User Tools

Site Tools


first_steps_for_data_engineering_class

Data Engineering Quick Start

The following steps explain how load and start the Linux Hadoop Minimal Virtual Machine (LHM-VM) and download the course notes files. A full and expanded explanation is provided as part of the class. The following steps are a “quick start.”

If you are using Linux or Mac, a terminal application is available that includes and “ssh client.”

If you are using Windows, you will need an “ssh client.” Either of these listed below will work. They are both freely available at no cost. (MobaXterm is recommended)

  1. Putty - provides terminal for ssh session.
  2. MobaXterm - provides terminal for ssh sessions and allows remote X Windows session.

See Linux Hadoop Minimal Installation Instructions for instructions on how to start the Linux Hadoop Minimal Virtual Machine (LHM-VM)

When the VM is Started:

Open a terminal (using Putty or MobaXterm on Windows) and enter the following to log in to the LHM-VM as user “hands-on” (password=“minimal”)

  ssh hands-on@127.0.0.1 -p 2222

Once you are logged in to the LHM-VM, you should see the following prompt string:

  [hands-on@localhost ~]$

The [hands-on@localhost ~] will not be shown in the rest of the class documentation. A $ will indicate the prompt string for input.
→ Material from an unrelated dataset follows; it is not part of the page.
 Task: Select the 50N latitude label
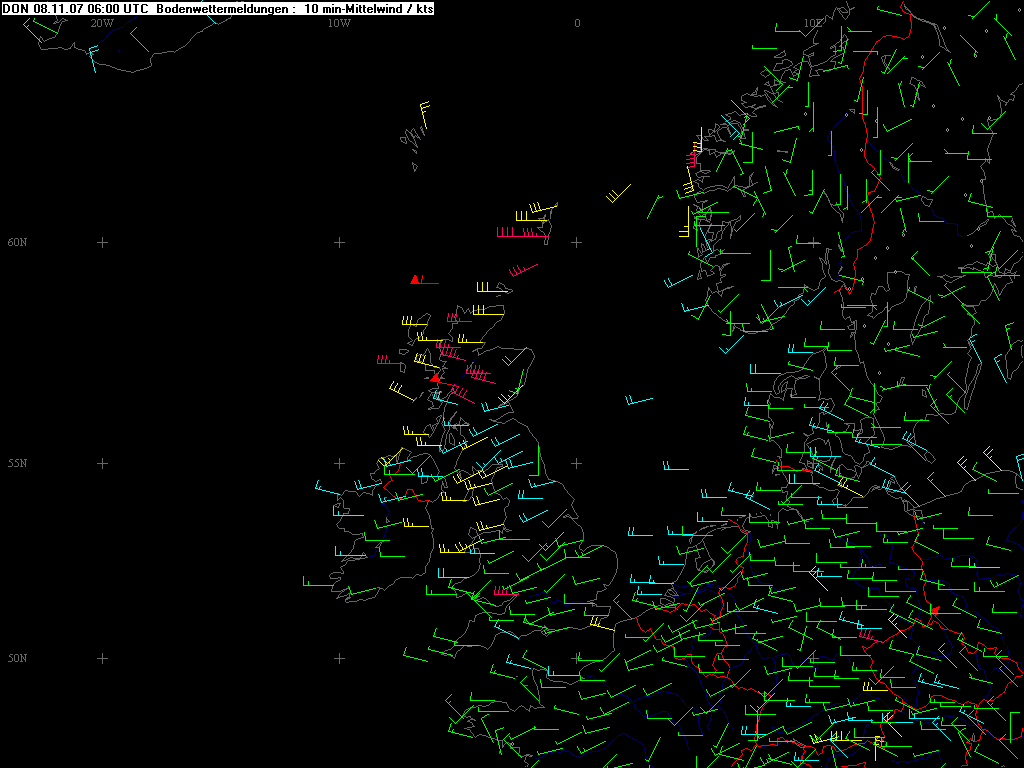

To download the Data Engineering at Scale class notes into the LHM-VM, pull down and extract the course files (from inside the LHM-VM) as shown below:

  $ wget --no-check-certificate https://www.clustermonkey.net/download/Hands-on_Hadoop_Spark/Data-Engineering-at-Scale-V1.0.tgz
  $ tar xvzf Data-Engineering-at-Scale-V1.0.tgz

If the file extracted correctly you should see:

  $ ls
  Data-Engineering-at-Scale-V1.0  Data-Engineering-at-Scale-V1.0.tgz

These steps will be performed as part of the class.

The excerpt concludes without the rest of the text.